Personal Development: Smt. Bimla always had interest in doing better for her community. She believes her biggest support was her husband who supported her every endeavour and gave her the courage to fight the system and people who stood in the way of her goals. She founded the Mahila Mandal so that she could gather larger support and help voice the concerns of the women of the village. Her lack of education did not stop her from pursuing her passion to help others. With the help of CORD, she quickly learned of the various responsibilities and the initiatives the group could undertake. Earlier, she used to be little intimidated of approaching the banks and government offices. However, with the support from her husband and the community, she gradually felt confident enough to approach them on her own. Her work was recognized in the community, and she had created a reputation for herself – a woman whose doors were always open to help others. Although independent, she did not shy away from taking help of her sister-in-law to write applications that were to be submitted at the various government offices. She learnt excellent stakeholder management as the Pradhan as she had to meet everyone’s expectation and even bear the anger of her own village people in case of infrastructure development. Her work for the community became widespread that the local MLA and the agricultural committee recognize her.

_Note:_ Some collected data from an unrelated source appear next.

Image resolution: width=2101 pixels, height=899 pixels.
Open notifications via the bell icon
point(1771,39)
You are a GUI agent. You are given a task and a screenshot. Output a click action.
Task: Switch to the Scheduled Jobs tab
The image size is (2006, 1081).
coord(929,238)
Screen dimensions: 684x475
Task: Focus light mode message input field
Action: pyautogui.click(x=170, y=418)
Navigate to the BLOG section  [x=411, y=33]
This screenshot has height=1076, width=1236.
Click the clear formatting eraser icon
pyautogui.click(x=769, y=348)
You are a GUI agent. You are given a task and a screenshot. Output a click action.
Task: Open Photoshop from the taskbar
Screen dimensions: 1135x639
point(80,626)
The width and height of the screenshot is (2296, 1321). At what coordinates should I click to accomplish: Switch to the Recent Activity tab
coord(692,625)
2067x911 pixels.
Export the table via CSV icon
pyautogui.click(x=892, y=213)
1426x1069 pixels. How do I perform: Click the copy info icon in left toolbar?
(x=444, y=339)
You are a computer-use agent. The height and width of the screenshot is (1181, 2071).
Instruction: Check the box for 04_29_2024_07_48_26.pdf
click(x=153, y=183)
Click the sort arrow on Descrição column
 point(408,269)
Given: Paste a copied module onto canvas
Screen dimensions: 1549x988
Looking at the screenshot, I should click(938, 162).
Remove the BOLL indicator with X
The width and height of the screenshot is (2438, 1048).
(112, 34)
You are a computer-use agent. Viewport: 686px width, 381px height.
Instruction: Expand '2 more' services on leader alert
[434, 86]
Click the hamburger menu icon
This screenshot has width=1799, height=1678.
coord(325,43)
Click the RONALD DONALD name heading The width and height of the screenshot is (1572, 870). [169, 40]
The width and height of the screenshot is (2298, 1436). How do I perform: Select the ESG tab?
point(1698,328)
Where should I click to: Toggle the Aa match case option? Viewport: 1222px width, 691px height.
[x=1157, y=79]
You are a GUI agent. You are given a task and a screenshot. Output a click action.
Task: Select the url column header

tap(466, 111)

Development Initiatives: Since Bimla did not know how to read or write herself, she always wanted the children and the women of the village to be literates. She gave space in her own house to start the Balbari and hired a teacher from her own village to teach the kids. In 1998, she led the awareness drive for sanitation in the village. Her initiative was a success as they saw nearly 70 more toilets constructed after the drive. In the same year, she helped 4 single widows get the required pensions and worked with disabled children to get the benefits (ex. Bus pass). One of the early problems that the group faced was to help a single widow get her shop back from her brother-in-law that she had the right to. Following this, the group went on to organize Drug Rehabilitation programs and raided liquor shops. With the support of nearly 70 women with her, Smt. Bimla fought against the system that was riddled with political influences – some that even got them in trouble with their henchmen. Their strong resolve did not let them deter from their goals and they went on to address other issues of the village as well – settling legal disputes after marriage, getting handpump for drinking water, setting up yuva mandals, and organizing sanitation and cleanliness drives.